IE - International Economics Overview

International Economics

Individuals, businesses, and governments trade goods and services in a global economy. International relationships in an interdependent global economy are constantly changing. Calculating comparative advantage helps nations decide what to produce and what to import. Trade can be free or hindered by trade barriers. Money is also traded within the global market. The exchange rate regulates the value of our currency when we use it for travel or trade with foreign countries.
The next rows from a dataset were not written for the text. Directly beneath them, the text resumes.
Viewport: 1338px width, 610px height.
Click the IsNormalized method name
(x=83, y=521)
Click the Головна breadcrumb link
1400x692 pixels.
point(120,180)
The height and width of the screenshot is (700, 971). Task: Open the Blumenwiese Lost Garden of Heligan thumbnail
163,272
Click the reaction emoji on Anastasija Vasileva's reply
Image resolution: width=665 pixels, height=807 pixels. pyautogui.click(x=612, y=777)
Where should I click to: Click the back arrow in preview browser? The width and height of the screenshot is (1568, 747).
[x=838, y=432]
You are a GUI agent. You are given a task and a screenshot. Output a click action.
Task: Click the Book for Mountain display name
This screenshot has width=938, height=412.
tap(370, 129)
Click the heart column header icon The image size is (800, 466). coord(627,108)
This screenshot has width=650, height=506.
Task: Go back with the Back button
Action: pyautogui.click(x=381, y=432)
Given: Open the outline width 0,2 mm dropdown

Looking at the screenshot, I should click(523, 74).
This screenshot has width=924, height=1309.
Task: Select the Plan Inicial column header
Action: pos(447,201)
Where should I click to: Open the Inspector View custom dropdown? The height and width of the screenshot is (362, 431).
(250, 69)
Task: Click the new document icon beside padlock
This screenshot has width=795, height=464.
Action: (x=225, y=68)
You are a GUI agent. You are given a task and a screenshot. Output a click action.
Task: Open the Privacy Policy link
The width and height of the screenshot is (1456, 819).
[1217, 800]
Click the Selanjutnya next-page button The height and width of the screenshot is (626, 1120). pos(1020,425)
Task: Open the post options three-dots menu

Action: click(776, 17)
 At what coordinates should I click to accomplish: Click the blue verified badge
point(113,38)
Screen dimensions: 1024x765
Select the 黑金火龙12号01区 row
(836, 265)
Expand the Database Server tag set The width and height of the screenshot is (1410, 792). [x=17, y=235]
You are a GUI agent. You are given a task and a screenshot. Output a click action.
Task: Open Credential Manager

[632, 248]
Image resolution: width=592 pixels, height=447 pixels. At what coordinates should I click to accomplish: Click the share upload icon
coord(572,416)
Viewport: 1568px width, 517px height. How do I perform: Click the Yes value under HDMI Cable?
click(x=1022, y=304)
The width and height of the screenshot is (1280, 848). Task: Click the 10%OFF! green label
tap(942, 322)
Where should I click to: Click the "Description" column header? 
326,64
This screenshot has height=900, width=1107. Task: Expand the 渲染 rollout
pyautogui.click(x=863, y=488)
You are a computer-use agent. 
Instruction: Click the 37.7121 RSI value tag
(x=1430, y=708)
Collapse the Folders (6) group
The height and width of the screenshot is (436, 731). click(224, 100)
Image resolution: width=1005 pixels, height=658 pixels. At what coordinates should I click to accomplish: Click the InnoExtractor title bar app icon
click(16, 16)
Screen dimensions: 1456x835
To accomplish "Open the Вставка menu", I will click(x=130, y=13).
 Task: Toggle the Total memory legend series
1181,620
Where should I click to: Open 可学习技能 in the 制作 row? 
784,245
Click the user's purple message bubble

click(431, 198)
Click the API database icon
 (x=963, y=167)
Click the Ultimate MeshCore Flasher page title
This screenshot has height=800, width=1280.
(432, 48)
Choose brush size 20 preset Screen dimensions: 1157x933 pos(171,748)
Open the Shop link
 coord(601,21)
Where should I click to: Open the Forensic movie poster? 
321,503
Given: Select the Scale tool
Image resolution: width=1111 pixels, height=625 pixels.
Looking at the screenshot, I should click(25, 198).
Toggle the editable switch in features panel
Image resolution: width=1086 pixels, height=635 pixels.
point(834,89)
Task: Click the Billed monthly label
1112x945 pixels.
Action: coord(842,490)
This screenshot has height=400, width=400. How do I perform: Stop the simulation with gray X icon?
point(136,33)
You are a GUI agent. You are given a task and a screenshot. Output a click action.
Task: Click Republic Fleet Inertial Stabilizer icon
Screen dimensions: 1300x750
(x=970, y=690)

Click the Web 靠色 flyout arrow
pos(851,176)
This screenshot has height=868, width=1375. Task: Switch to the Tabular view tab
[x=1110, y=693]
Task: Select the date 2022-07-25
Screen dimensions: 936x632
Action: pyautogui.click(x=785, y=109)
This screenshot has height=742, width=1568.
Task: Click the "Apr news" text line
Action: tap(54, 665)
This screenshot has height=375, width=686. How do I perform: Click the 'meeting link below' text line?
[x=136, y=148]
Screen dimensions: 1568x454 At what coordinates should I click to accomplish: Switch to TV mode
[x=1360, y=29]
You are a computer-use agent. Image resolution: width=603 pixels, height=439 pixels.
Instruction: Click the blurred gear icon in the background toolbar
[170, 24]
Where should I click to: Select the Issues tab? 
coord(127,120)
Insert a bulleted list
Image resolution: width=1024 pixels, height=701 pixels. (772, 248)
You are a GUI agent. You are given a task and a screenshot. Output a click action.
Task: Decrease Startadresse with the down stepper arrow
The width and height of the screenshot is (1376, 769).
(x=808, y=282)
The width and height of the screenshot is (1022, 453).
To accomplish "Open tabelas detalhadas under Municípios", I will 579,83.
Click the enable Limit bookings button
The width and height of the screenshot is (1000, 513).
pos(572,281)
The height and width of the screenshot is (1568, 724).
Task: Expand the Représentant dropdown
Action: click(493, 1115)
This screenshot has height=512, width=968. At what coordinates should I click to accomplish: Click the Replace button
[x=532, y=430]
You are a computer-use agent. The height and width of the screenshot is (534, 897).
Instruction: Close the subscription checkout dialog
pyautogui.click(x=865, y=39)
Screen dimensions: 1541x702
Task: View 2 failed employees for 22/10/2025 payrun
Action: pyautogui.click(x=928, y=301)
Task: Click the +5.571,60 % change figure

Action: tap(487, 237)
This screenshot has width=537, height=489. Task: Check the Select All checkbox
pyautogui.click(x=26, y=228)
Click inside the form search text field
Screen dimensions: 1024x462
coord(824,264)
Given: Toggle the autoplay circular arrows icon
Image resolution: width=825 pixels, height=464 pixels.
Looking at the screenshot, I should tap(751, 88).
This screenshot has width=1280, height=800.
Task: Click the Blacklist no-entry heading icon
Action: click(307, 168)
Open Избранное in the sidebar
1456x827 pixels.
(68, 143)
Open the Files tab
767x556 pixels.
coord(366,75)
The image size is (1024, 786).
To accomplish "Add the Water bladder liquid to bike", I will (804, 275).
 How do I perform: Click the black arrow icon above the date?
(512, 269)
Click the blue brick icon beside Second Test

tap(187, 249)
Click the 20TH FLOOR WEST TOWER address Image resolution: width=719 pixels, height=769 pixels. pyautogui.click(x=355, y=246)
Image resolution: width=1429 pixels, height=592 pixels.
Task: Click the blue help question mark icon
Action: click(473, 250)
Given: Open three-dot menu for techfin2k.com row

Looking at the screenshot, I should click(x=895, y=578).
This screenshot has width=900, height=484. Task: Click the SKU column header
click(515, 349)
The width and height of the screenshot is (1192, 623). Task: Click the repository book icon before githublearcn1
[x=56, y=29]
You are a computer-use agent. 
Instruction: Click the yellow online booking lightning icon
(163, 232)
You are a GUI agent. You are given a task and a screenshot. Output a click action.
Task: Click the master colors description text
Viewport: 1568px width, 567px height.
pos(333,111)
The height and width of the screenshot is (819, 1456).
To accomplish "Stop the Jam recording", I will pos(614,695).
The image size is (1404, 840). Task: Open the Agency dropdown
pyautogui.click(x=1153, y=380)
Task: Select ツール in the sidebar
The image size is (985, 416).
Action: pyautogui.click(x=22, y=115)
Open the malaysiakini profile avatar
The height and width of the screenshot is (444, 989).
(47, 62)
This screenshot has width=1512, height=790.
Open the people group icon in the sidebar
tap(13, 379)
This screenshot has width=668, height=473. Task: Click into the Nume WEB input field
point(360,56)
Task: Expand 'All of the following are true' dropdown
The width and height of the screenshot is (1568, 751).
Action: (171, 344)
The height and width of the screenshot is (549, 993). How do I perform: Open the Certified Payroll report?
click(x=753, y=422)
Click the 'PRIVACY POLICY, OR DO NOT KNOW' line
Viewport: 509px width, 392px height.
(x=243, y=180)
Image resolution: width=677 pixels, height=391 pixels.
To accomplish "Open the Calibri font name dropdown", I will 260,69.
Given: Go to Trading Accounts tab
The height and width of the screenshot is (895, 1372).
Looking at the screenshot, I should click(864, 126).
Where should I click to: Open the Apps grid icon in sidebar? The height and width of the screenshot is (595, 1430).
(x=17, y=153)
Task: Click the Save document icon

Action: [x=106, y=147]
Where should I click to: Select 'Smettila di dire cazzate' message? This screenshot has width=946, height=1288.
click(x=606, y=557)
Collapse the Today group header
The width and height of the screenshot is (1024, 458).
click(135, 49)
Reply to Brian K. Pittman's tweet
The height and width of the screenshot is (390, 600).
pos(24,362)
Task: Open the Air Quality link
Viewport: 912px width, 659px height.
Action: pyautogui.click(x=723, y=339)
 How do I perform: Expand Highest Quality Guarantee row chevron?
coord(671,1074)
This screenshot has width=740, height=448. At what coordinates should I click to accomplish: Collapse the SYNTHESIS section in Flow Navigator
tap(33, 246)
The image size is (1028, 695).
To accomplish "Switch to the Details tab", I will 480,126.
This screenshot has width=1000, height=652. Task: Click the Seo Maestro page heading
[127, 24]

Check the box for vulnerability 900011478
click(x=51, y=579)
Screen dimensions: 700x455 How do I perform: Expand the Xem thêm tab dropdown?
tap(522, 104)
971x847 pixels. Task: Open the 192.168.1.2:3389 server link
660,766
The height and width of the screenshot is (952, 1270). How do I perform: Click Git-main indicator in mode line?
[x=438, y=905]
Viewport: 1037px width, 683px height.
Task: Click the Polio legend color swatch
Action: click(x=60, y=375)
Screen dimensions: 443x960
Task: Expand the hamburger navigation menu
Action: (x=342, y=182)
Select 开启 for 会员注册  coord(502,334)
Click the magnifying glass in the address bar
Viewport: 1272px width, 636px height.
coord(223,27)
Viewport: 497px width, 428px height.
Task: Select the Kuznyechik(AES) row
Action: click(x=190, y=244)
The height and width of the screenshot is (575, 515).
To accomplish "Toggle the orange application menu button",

Our state of Georgia even has a role in this global economy, and that role is expanding!

Lesson Objectives

In this module, students should be able to:

  1. Explain how nations benefit when they specialize in producing goods and services in which they have a comparative advantage.
  2. Explain how trade barriers create costs and benefits to consumers and producers.
  3. Analyze Georgia’s role in the international economy.
  4. Analyze how changes in exchange rates can have an impact in the United States and other countries.

Key Terms

The following key terms will help you understand the content in this module.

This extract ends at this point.